1... Elevator, 2... Car, 3... Car body, 4... Door device (car door device), 30... Peripheral wall part, 31... Ceiling part, 32... Floor part, 33... Rail, 40a, 40b... Door panel, 41 ...Opening/closing device, 42... Door panel restricting device, 60... Entrance/exit, 300... Entrance/exit, 410... Motor, 411a, 411b... Rack gear, 412a, 412b... Pinion gear, 413... Drive transmission mechanism, 413a... First rotating body, 413b... Second rotary body, 413c... Third rotary body, 413d... Endless annular body, 414a, 414b... Arm body, 415... Base, 416... Bracket, 420... Rotating cam, 421... Cam surface, 421a... Arc surface, 421b... 1st control surface, 421c... 2nd control surface, 421d... Plane, 422... Contact body, 423... Elastic body, 424... Support mechanism, 424a... Support bracket, 424b... Lever, 424c... Transmission member, 600a,. 600b... Door panel, BL1, BL2... Reference line, CP1, CP2, CP3, CP4, CP5, CP6... Curvature center, DRa, DRb... Trajectory, F... Floor, P1... Full closed position, P2... Full open position, R... Elevation Road, Ra, Rb, Rc, Rd... Curvature radius

Claims (3)

A pair of door panels movably provided on arcuate orbits having the same or substantially the same radius of curvature and center of curvature, the pair of door panels opening and closing an entrance/exit provided in a car body accommodating a user. ,
An opening and closing device for contacting and separating a pair of door panels,
The switchgear is
A single motor,
A pair of rack gears provided corresponding to each of the pair of door panels, each pair of rack gears directly or indirectly coupled to the corresponding door panel,
A pair of pinion gears provided corresponding to each of the pair of rack gears, each pair of pinion gears meshing with the corresponding rack gear,
A drive transmission mechanism that transmits the drive of the motor to the pair of pinion gears so as to move the pair of rack gears in opposite directions;
First end attached by a common shaft so that the rotational center of the trajectory of the center of curvature and the same heart in the longitudinal direction of each other, and a second end opposite separately from the first end in the longitudinal direction A pair of arm bodies connected to the door panel of
One rack gear is connected between the first end and the second end of the one arm body,
The other rack gear is connected between the first end and the second end of the other arm body,
Each of the pair of rack gears is formed in an arc shape corresponding to the track of the corresponding door panel,
The respective centers of curvature of the pair of rack gears match or substantially match the centers of curvature of the arcuate orbits,
The distance from the mesh position of one rack gear and one pinion gear to the center of curvature of the arcuate track is the same as the distance from the meshing position of the other rack gear and the other pinion gear to the center of curvature of the arcuate track. Or, a door device for a car of an elevator, characterized in that they are substantially the same. The drive transmission mechanism is
A first rotating body that rotates by receiving the drive of a motor,
A second rotating body that is concentrically connected to one of the pinion gears, a third rotating body that has the same diameter as the second rotating body, and a third rotating body that is concentrically connected to the other pinion gear,
A first rotating body, a second rotating body, and an endless annular body that is bridged over the third rotating body, which transmits the rotation of the first rotating body to the second rotating body and the third rotating body. Prepare,
One rack gear has a plurality of teeth on the outer periphery that mesh with corresponding pinion gears,
The elevator car door device according to claim 1, wherein the other rack gear has a plurality of teeth on its inner circumference that mesh with corresponding pinion gears.
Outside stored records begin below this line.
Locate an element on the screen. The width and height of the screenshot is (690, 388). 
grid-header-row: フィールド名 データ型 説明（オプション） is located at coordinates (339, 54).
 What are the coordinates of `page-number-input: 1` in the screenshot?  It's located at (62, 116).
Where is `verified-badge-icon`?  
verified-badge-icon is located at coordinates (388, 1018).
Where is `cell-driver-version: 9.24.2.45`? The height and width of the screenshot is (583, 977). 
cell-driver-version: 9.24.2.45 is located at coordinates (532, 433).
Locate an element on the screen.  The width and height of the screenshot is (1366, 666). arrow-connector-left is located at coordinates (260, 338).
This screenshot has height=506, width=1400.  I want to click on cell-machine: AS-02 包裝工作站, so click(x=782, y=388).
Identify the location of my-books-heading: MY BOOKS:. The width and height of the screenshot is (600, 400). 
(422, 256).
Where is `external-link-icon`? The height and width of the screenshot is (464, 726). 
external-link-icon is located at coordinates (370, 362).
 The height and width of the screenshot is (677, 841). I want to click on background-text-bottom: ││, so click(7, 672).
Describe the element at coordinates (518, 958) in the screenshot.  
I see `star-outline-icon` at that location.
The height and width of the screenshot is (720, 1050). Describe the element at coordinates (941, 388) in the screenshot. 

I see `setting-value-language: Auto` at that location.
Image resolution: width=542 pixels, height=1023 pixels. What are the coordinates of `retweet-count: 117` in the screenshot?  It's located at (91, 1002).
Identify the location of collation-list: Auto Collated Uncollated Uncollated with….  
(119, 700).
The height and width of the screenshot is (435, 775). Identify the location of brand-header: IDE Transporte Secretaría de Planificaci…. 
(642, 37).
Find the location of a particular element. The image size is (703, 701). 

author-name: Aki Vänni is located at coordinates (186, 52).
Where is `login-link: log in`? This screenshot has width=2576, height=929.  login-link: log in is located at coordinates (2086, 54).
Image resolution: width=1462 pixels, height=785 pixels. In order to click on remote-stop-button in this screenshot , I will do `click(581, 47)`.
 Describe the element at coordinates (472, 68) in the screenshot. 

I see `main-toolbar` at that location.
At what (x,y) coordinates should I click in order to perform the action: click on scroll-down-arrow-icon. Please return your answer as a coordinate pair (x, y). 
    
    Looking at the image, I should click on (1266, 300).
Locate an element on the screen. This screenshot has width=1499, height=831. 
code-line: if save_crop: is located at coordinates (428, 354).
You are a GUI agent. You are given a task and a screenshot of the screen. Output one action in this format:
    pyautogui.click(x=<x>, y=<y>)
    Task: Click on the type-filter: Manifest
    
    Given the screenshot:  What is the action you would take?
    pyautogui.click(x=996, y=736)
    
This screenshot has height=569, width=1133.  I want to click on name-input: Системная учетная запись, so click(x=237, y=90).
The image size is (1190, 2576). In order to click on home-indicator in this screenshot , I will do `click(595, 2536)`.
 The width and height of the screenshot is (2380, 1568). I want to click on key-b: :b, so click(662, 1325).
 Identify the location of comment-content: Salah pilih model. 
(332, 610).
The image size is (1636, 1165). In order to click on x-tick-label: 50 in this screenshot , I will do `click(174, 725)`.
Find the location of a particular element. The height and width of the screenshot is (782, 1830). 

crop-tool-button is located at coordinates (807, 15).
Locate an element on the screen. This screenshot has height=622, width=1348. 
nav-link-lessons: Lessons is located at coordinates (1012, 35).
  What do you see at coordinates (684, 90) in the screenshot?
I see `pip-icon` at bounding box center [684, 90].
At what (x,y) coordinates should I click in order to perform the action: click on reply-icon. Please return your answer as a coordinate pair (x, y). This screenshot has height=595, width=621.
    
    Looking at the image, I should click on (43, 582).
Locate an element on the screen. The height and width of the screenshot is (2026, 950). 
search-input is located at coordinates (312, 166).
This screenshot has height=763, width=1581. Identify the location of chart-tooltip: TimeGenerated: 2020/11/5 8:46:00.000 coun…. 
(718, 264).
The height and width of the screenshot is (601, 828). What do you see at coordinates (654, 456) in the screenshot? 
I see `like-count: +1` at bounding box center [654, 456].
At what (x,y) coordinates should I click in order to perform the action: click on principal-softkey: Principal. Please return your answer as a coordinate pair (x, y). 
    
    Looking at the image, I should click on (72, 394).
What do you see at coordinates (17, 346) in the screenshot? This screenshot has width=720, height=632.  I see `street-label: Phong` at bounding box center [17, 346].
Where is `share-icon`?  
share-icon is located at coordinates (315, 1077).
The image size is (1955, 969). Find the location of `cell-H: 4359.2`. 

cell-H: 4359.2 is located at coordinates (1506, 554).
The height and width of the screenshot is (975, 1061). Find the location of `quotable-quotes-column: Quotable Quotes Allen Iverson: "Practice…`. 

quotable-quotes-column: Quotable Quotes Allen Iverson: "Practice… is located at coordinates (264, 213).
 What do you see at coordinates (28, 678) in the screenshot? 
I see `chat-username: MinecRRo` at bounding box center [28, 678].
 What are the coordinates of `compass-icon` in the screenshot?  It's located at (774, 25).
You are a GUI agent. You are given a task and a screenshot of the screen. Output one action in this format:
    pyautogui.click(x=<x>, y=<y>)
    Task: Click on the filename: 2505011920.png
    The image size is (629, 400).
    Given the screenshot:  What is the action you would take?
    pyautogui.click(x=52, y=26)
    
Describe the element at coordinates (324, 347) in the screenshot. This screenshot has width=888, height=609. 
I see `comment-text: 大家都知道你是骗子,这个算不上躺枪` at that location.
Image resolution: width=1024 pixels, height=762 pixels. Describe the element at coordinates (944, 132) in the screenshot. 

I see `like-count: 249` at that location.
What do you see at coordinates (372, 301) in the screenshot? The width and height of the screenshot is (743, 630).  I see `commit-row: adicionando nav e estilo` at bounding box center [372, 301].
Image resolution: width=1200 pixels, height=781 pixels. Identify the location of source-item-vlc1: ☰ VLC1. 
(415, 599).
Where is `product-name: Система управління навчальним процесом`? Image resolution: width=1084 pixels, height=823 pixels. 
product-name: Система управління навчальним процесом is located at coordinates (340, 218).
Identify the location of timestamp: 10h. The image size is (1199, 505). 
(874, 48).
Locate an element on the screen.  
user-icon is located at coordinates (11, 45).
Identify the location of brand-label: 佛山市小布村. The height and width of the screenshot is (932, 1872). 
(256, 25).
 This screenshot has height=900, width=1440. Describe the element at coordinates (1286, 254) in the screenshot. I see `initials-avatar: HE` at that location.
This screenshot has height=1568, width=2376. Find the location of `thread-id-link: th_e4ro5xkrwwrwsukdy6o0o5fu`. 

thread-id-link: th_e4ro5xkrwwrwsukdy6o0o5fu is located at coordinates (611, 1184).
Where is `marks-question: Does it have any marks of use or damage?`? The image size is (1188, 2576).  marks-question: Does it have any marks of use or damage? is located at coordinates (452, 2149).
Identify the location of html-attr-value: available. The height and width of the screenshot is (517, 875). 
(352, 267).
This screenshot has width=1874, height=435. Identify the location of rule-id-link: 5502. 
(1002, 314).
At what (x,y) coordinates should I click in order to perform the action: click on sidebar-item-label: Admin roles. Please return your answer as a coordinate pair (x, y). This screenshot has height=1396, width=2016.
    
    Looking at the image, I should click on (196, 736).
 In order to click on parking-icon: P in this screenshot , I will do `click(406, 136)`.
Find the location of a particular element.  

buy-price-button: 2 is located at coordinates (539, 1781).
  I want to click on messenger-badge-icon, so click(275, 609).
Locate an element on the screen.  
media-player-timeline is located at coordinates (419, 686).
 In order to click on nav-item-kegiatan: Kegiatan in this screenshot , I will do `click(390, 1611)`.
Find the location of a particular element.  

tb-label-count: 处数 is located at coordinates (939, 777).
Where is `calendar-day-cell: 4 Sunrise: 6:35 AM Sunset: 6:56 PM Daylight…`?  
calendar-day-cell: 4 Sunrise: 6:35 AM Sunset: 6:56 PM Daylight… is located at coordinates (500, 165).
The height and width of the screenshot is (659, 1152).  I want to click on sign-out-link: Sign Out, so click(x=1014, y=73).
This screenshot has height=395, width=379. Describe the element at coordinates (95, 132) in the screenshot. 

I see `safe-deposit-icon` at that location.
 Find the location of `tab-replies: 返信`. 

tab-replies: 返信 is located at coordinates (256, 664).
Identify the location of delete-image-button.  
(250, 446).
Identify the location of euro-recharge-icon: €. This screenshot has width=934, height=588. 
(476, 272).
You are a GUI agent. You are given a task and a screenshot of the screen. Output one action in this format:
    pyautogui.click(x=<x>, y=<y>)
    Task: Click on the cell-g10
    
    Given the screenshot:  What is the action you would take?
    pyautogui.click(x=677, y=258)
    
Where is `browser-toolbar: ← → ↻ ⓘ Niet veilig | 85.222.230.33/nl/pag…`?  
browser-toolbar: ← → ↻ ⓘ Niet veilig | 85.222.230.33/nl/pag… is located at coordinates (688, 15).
The reduction ratio of the second rotary body and the third rotary body to the first rotary body, the ratio of the distance from the track to the center of curvature of the track and the distance from the meshing position of the rack gear and the pinion gear to the center of curvature of the track. Are the same or substantially the same, the elevator car door device according to claim 2.